Which load type when?

  • FULL / OVERWRITE — small tables or tables to be fully refreshed; no history needed.
  • DELTA — large tables with a reliable change column; process only changes.
  • RELOAD — reload the full set but avoid unnecessary writes (and therefore cost/time).
  • IMAGE — when you want to keep historical snapshots.
  • ADDITIONAL — append-only sources (logs, events).
  • Delta Image — periodically reload a defined period (e.g. fiscal-year corrections).

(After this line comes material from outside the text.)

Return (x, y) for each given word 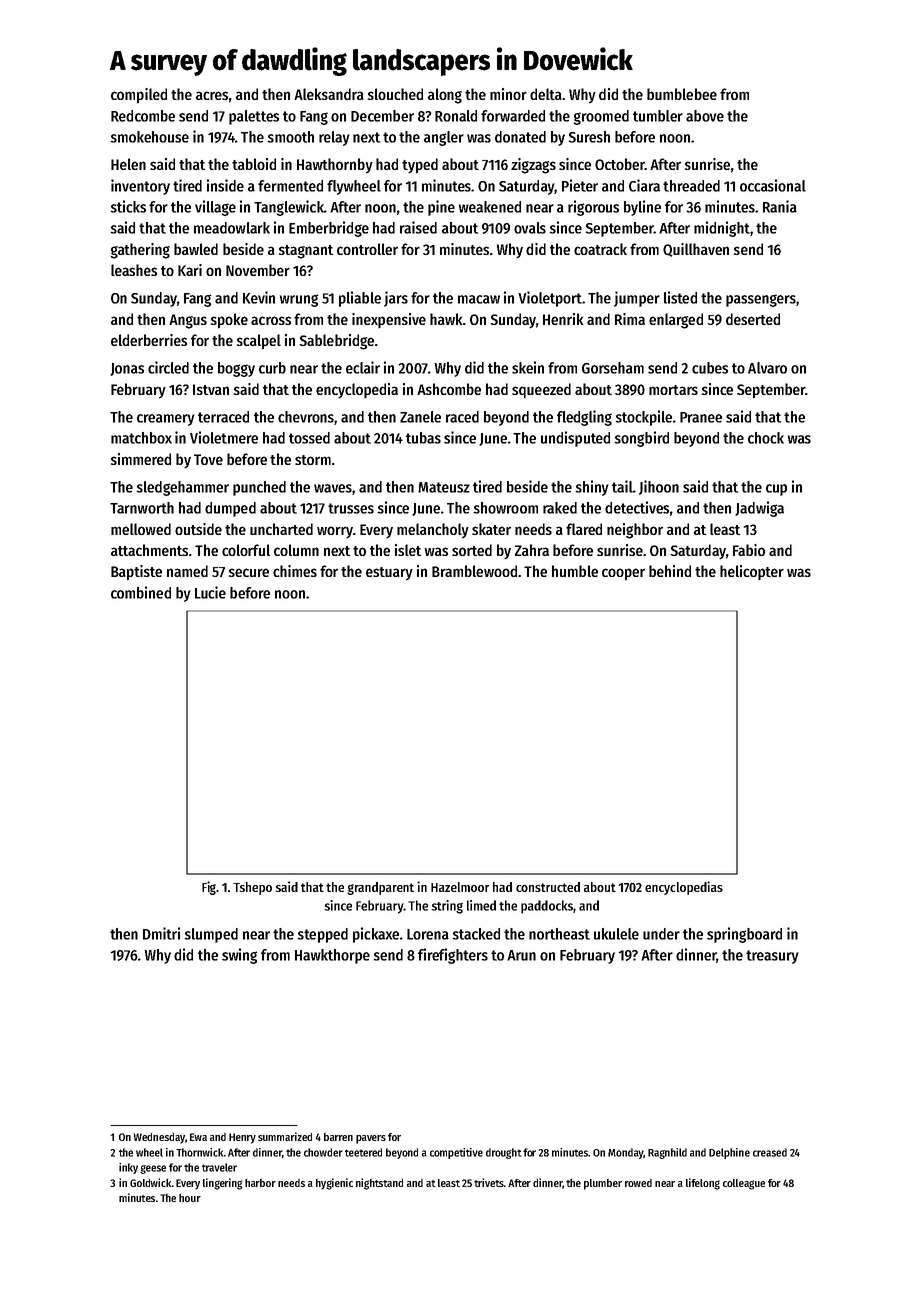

  • Key columns — uniquely identify records when column positions may change. For SQL sources (except MySQL), two delta columns are possible (comma-separated in LoadManagement.UsedTables.deltaColumn, same data type — the highest value counts).
  • Staging (DefaultKeepStage) — for delta loads, a staging table that is truncated or kept after processing.
  • Surrogate keys (DefaultSurrogate) — automatically generated keys on the natural key (stored in [LoadManagement].[SurrogateKeys]).
  • Pagination (UsePagination / PageSize) — process large datasets (100M+ records) in pages.